* [Objective]: Could you put every line of the entries below into a Markdown table with the columns "Row" and "Entry line", numbering each row and skipping blank lines? Leave the pictures out of the table.

* [Exercise materials]:
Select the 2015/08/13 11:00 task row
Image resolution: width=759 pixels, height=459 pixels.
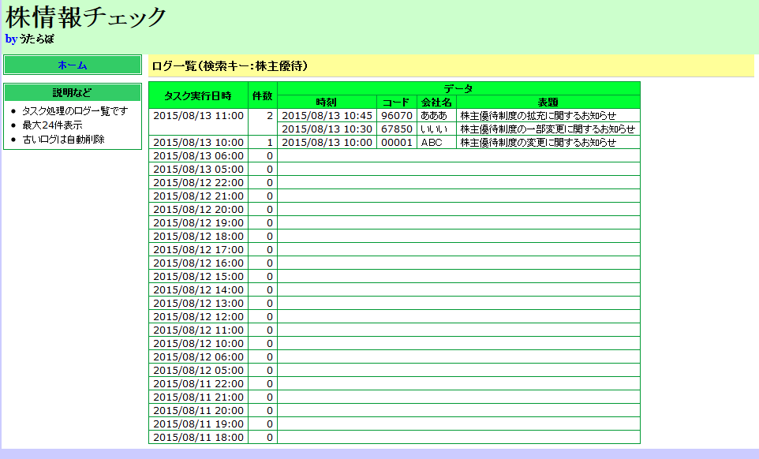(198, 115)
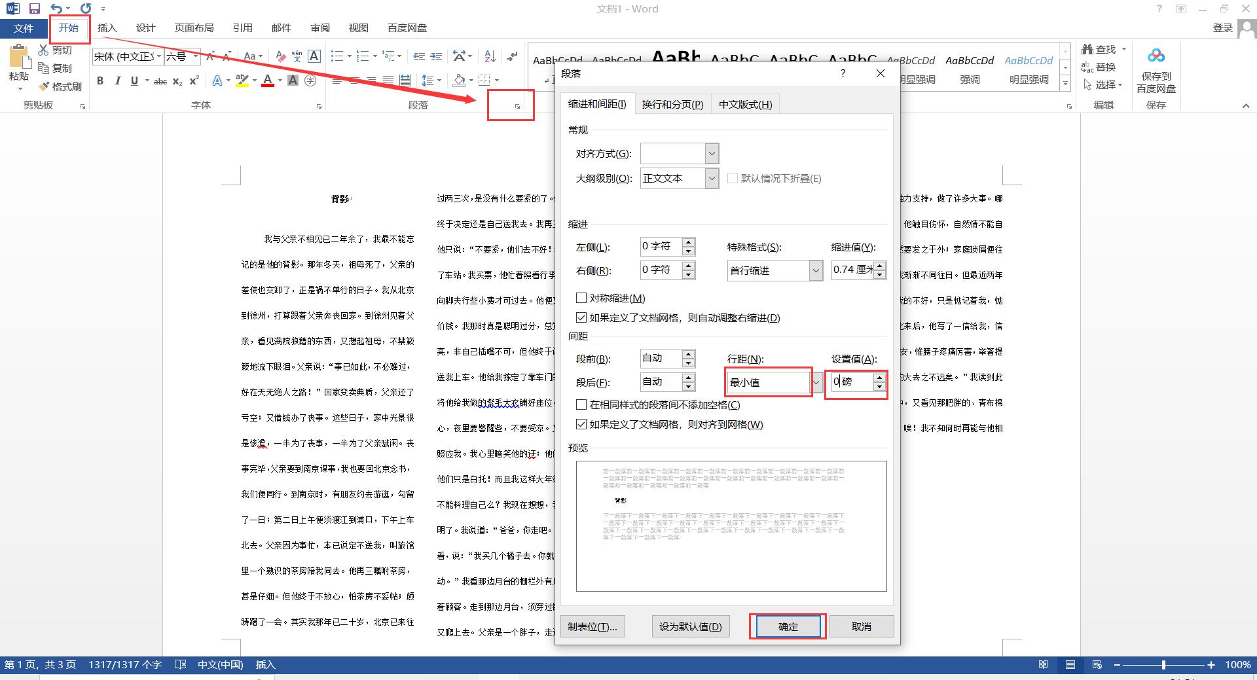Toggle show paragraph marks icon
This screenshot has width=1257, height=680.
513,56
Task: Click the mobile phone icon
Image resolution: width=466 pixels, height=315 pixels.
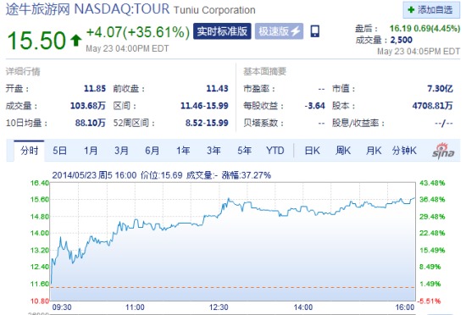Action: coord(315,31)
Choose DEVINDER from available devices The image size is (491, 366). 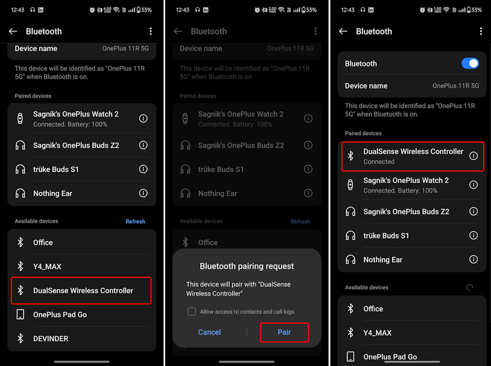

* [Finished answer]:
| Row | Entry line |
|---|---|
| 1 | Select the 2015/08/13 11:00 task row |
| 2 | Image resolution: width=759 pixels, height=459 pixels. |
| 3 | (198, 115) |
| 4 | Toggle show paragraph marks icon |
| 5 | This screenshot has width=1257, height=680. |
| 6 | 513,56 |
| 7 | Task: Click the mobile phone icon |
| 8 | Image resolution: width=466 pixels, height=315 pixels. |
| 9 | Action: coord(315,31) |
| 10 | Choose DEVINDER from available devices The image size is (491, 366).  |